From now until the beginning of training camp, Bruins Insider Joe Haggerty is profiling players who will be on, or have a chance to be on, the 2018-19 Bruins. Today: Patrice Bergeron.
The 33-year-old Bergeron had a great season on many levels, but also a sobering season in that he again missed time with injuries and showed that he is indeed mortal and subject to the power of Father Time. Despite missing 18 games with injuries, Bergeron put together some Hart Trophy-level numbers that would have been even more impressive had he played, say, 80 games. All that being said, Bergeron at 33 years old is still a franchise player for Boston, one of the best in the game and the best two-way forward working in the NHL today. That should continue for at least a couple more years before real, noticeable decline begins to chip away at his game.
What Happened Last Year: The 33-year-old Bergeron battled groin issues early and a fractured foot late in the season, and missed 18 games with his assorted injuries throughout the regular season. In between Bergeron was brilliant as he clearly rededicated himself to scoring from the slot area, and rifled home 30 goals and 63 points in just 68 games. Bergeron and Brad Marchand teamed with David Pastrnak to form the best forward line in the entire NHL, and Bergeron still managed to be the league’s premier defensive forward along with a special teams beast both on the power play and penalty kill. Bergeron then ripped up the postseason with six goals and 16 points in 11 games as that line dominated the Toronto series before things dried up a bit against Tampa. All in all, it was another stellar season for Bergeron, who missed out on his record fifth Selke Trophy largely because of the games missed due to injury.
Questions To Be Answered This Season: The 33-year-old Bergeron simply needs to stay on the ice and maintain his current level of play, and that will go a long way toward answering the questions for this season anyway. It’s going to be tough for Bergeron as he underwent summer groin surgery that put a big pause in a lot of his offseason workouts and has him ramping things up slowly in training camp while hoping to be ready for the Oct. 3 season opener. So Bergeron is working to come back from injury while hoping to remain largely healthy this season and avoid some of those injuries – both of the freak and repetitive usage variety – that caused him to miss time last season. That in itself is the question: Is Bergeron simply beginning to age after playing in the league since he was 18 years old and approaching 1,000 games played this coming season, or can he stave off the aging process for at least a few more years without injuries and age slowing him down? He’ll get an 82-game season to answer those questions this season.

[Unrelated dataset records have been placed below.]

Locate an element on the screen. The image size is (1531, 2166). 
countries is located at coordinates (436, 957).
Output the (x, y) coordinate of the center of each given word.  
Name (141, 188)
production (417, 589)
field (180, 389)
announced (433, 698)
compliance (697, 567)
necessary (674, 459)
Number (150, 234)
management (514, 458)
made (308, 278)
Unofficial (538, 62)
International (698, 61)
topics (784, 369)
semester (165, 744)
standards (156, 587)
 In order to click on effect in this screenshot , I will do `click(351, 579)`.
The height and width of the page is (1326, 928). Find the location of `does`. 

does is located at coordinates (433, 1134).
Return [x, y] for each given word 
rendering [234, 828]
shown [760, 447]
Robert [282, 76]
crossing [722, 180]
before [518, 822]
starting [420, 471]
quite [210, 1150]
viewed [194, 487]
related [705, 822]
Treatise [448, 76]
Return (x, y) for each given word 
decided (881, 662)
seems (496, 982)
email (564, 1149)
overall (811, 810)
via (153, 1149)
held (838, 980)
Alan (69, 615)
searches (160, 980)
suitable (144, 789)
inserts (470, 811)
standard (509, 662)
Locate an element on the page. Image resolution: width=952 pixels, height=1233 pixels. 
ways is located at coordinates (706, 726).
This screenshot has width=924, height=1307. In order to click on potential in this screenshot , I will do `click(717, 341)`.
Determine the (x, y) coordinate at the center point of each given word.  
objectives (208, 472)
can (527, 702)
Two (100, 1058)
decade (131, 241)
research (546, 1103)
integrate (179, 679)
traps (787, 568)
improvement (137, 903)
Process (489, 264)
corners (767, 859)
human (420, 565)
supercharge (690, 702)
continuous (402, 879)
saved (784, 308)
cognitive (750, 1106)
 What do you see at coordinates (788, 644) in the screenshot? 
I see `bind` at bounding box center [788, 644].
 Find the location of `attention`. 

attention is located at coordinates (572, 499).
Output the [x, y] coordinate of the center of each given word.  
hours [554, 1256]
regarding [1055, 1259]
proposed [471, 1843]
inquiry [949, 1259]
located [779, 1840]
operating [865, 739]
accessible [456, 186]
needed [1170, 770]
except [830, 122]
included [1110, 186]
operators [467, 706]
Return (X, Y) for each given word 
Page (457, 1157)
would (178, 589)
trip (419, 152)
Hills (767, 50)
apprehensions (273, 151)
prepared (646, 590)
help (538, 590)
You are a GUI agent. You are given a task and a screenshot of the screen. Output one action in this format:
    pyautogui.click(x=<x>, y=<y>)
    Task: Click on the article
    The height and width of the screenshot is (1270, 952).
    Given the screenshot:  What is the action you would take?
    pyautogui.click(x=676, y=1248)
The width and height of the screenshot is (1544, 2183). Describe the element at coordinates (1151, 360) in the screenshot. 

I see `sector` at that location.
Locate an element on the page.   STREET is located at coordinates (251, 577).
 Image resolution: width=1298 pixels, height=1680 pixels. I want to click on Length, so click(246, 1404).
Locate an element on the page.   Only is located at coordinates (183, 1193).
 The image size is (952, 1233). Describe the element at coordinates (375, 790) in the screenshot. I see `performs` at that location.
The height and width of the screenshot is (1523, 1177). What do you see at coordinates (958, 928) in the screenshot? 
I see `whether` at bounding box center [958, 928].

In Their Words: “A lot of the guys are young and learning and they’re going to keep getting better, and obviously there are a lot of young guys that are down in Providence that are kind of pushing for a spot as well. It’s looking good, but that being said, you know, you start over at square one next year. You have to put in the work again. You have to start over for 82 games to make it into the playoffs, so you know, you have to realize it’s not going to be easy, and people are going to be ready for us. So it’s a step, hopefully, in the right direction, but you know, there’s a lot of work that hasn’t been done.” –Patrice Bergeron, on the brightness of the future for the Bruins for this season and beyond.
Overall Outlook: Bergeron is the No. 1 center on the Boston Bruins, the best two-way center in the NHL and a player that’s certainly in the top-10 players in the entire NHL after a brilliant 15 years in the league. He’s coming off a season where he might have won either the Hart or the Selke had he been able to avoid injuries, and should continue to center Boston’s top line for the foreseeable future. The big thing for No. 37 is managing his workload during the regular season to get the best out of him, and then avoiding the injuries that have begun to nag at him over the last couple of years. Bergeron has logged a lot of hard miles over the years, and the B’s have to do whatever they can to preserve his best years for as long as possible.